So, after an inconsistent season that nonetheless had promise for the post-season has officially imploded.
I know, some will say that the Sox still have a chance with Minnesota losing tonight. It does not matter. In reality, even if the White Sox find a way out of this and win the division, the result would be anticlimactic.
The byword for the season is “inconsistency”. It started with the starting pitching not doing well, but the bullpen, predicted to be a follow up of last year’s horror story, being among the strongest in baseball, while the hitting was as anemic as every early spring for many years.

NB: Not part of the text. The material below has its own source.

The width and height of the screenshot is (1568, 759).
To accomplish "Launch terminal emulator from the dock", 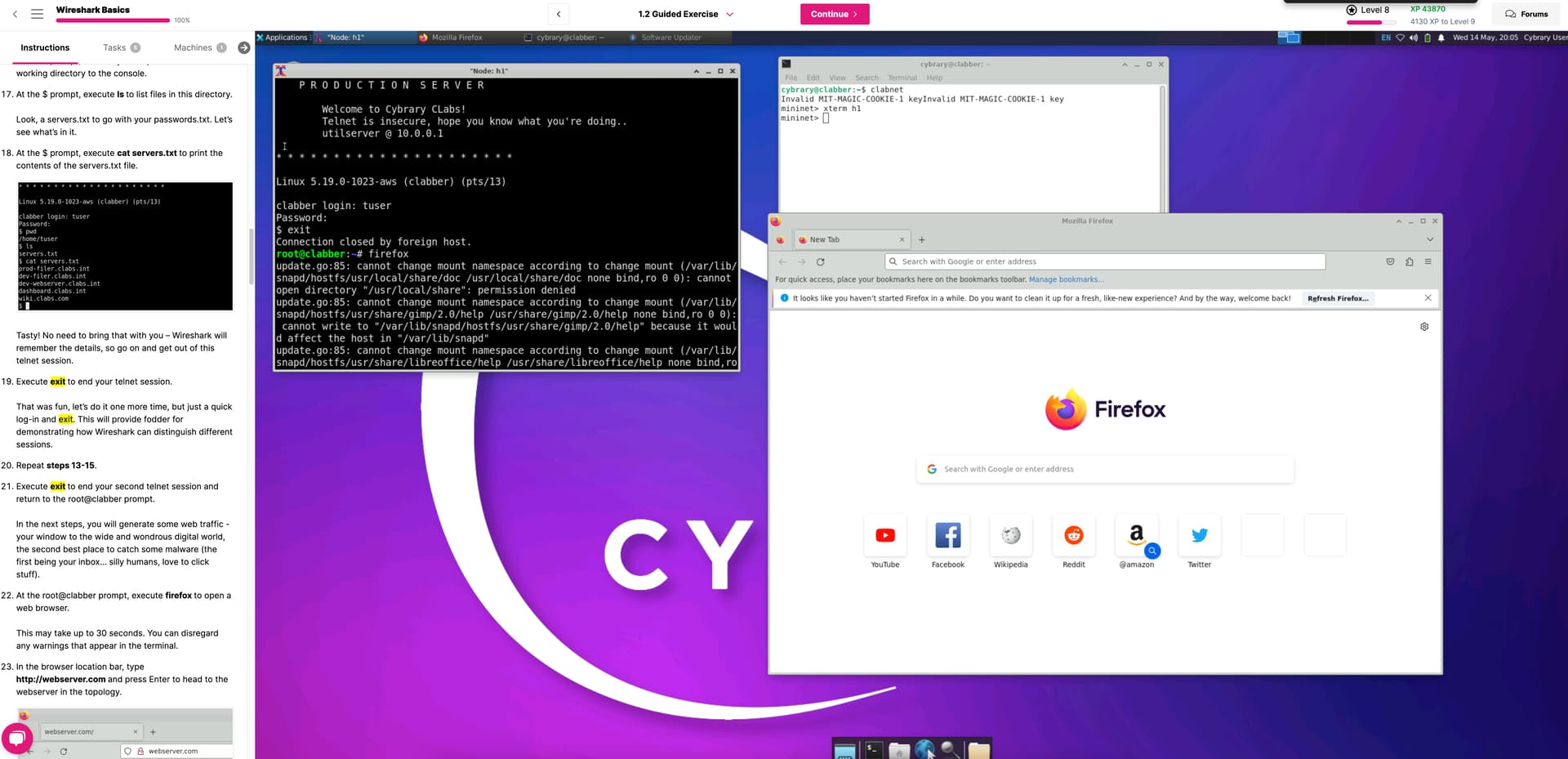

When the starting pitching picked up, the hitting didn’t. As the hitting started to pick up, the starting pitching went south. As the starting pitching came back in the end, the bullpen collapsed. With the exception of a few stretches of games, the team was never on the same page.
It is, of course, a myth that the 2005 team relied strictly on Ozzieball …. there were plenty of home runs flying out to help the team, but it is also true that in 2005, the team could run produce beyond the homer ….. which carried the team through power droughts as invariably occur. Since 2005, the ability to run produce has evaporated. This feeds inconsistency on a team by attacking the integrity of the team’s batting average and defense, not to mention the ability to manufacture runs.
The problem is: the White Sox now have two issues to deal with: bullpen and speed. Had the speed issue been addressed more readily over the past two seasons, the bullpen would not seem as daunting a task to fix. Now it seems there are multiple issues to address.
I can only hope that this get s addressed in the near future ….. the team still has some core players producing: Jermaine Dye had a great season. Carlos Quentin was fine. Jenks, Danks, Floyd were fine, and Linebrink was fine until his injury …. given rest he might be OK. Alexi Ramirez was a pleasant surprise.
I love Jim Thome, and I hope that the Sox will find a way to keep him with the team after his retirement. But you cannot have a DH batting that low. Ken Griffey, Jr: time’s up. See ya in Cooperstown where I hope your plaque will read “one of the greatest all-around players in the history of the game”. It’s the truth. Swish: loved the attitude, not the BA. If you cannot bunt and keep your batting average over the .260, you gotta go!
The White Sox are still trading a bit on their more recent reputation, which is greatly improved from years ago, when players couldn’t wait to go anywhere else. In recent years, players seem to be more willing to stay. A few more years without a post-season appearance, and that could change.
It will be a long winter on the good side of Chicago.